* _AIM OF THE EXERCISE_:
Restate all of the data exactly.

* _SUPPLIED INFORMATION_:
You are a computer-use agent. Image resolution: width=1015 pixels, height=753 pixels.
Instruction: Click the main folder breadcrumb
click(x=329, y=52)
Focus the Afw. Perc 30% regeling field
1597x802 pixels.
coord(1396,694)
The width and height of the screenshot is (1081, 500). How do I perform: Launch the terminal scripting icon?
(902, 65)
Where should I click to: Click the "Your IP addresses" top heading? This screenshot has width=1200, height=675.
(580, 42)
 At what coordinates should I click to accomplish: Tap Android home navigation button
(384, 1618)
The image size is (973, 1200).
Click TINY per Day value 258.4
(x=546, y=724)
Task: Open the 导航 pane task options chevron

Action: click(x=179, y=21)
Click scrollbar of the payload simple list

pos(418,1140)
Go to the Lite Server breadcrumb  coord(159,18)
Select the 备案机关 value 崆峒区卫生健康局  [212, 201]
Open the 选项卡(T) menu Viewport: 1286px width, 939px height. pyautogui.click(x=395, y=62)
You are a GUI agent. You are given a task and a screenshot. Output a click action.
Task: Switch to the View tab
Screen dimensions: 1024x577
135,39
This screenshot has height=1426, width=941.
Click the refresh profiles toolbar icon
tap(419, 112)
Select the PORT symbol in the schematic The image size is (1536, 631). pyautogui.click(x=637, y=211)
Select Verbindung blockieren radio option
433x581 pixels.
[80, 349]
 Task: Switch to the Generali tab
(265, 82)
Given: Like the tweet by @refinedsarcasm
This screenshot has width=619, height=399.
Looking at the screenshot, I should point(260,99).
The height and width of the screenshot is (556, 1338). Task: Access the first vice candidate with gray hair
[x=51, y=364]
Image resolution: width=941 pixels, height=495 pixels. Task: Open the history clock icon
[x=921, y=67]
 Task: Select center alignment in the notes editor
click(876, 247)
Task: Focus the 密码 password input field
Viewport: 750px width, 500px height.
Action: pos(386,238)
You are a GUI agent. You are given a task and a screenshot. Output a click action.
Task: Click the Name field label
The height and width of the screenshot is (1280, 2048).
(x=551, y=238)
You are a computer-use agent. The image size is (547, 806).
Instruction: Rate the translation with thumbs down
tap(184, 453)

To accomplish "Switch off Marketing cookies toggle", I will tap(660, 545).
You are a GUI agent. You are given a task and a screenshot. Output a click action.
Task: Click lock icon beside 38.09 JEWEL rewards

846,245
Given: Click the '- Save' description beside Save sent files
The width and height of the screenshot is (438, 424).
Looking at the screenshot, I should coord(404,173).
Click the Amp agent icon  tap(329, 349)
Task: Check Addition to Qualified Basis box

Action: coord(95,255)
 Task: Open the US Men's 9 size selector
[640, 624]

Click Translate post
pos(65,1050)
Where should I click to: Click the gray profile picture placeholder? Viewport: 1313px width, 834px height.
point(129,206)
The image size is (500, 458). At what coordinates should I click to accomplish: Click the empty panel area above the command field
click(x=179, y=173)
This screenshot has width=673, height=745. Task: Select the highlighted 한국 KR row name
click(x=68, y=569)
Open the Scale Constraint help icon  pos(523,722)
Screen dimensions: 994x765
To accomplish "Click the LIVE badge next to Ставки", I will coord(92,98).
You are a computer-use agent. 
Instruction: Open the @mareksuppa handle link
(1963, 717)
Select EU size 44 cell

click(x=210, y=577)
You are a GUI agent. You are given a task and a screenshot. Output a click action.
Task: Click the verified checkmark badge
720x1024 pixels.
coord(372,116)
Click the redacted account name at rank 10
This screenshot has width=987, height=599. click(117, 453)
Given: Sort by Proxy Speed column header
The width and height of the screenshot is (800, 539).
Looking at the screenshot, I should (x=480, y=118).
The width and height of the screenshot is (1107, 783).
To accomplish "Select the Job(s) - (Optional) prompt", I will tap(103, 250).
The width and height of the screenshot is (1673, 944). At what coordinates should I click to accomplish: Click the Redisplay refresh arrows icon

* _OUTPUT OF THE EXERCISE_:
You are a computer-use agent. Image resolution: width=1015 pixels, height=753 pixels.
Instruction: Click the main folder breadcrumb
click(x=329, y=52)
Focus the Afw. Perc 30% regeling field
1597x802 pixels.
coord(1396,694)
The width and height of the screenshot is (1081, 500). How do I perform: Launch the terminal scripting icon?
(902, 65)
Where should I click to: Click the "Your IP addresses" top heading? This screenshot has width=1200, height=675.
(580, 42)
 At what coordinates should I click to accomplish: Tap Android home navigation button
(384, 1618)
The image size is (973, 1200).
Click TINY per Day value 258.4
(x=546, y=724)
Task: Open the 导航 pane task options chevron

Action: click(x=179, y=21)
Click scrollbar of the payload simple list

pos(418,1140)
Go to the Lite Server breadcrumb  coord(159,18)
Select the 备案机关 value 崆峒区卫生健康局  [212, 201]
Open the 选项卡(T) menu Viewport: 1286px width, 939px height. pyautogui.click(x=395, y=62)
You are a GUI agent. You are given a task and a screenshot. Output a click action.
Task: Switch to the View tab
Screen dimensions: 1024x577
135,39
This screenshot has height=1426, width=941.
Click the refresh profiles toolbar icon
tap(419, 112)
Select the PORT symbol in the schematic The image size is (1536, 631). pyautogui.click(x=637, y=211)
Select Verbindung blockieren radio option
433x581 pixels.
[80, 349]
 Task: Switch to the Generali tab
(265, 82)
Given: Like the tweet by @refinedsarcasm
This screenshot has width=619, height=399.
Looking at the screenshot, I should point(260,99).
The height and width of the screenshot is (556, 1338). Task: Access the first vice candidate with gray hair
[x=51, y=364]
Image resolution: width=941 pixels, height=495 pixels. Task: Open the history clock icon
[x=921, y=67]
 Task: Select center alignment in the notes editor
click(876, 247)
Task: Focus the 密码 password input field
Viewport: 750px width, 500px height.
Action: pos(386,238)
You are a GUI agent. You are given a task and a screenshot. Output a click action.
Task: Click the Name field label
The height and width of the screenshot is (1280, 2048).
(x=551, y=238)
You are a computer-use agent. The image size is (547, 806).
Instruction: Rate the translation with thumbs down
tap(184, 453)

To accomplish "Switch off Marketing cookies toggle", I will tap(660, 545).
You are a GUI agent. You are given a task and a screenshot. Output a click action.
Task: Click lock icon beside 38.09 JEWEL rewards

846,245
Given: Click the '- Save' description beside Save sent files
The width and height of the screenshot is (438, 424).
Looking at the screenshot, I should coord(404,173).
Click the Amp agent icon  tap(329, 349)
Task: Check Addition to Qualified Basis box

Action: coord(95,255)
 Task: Open the US Men's 9 size selector
[640, 624]

Click Translate post
pos(65,1050)
Where should I click to: Click the gray profile picture placeholder? Viewport: 1313px width, 834px height.
point(129,206)
The image size is (500, 458). At what coordinates should I click to accomplish: Click the empty panel area above the command field
click(x=179, y=173)
This screenshot has width=673, height=745. Task: Select the highlighted 한국 KR row name
click(x=68, y=569)
Open the Scale Constraint help icon  pos(523,722)
Screen dimensions: 994x765
To accomplish "Click the LIVE badge next to Ставки", I will coord(92,98).
You are a computer-use agent. 
Instruction: Open the @mareksuppa handle link
(1963, 717)
Select EU size 44 cell

click(x=210, y=577)
You are a GUI agent. You are given a task and a screenshot. Output a click action.
Task: Click the verified checkmark badge
720x1024 pixels.
coord(372,116)
Click the redacted account name at rank 10
This screenshot has width=987, height=599. click(117, 453)
Given: Sort by Proxy Speed column header
The width and height of the screenshot is (800, 539).
Looking at the screenshot, I should (x=480, y=118).
The width and height of the screenshot is (1107, 783).
To accomplish "Select the Job(s) - (Optional) prompt", I will tap(103, 250).
The width and height of the screenshot is (1673, 944). At what coordinates should I click to accomplish: Click the Redisplay refresh arrows icon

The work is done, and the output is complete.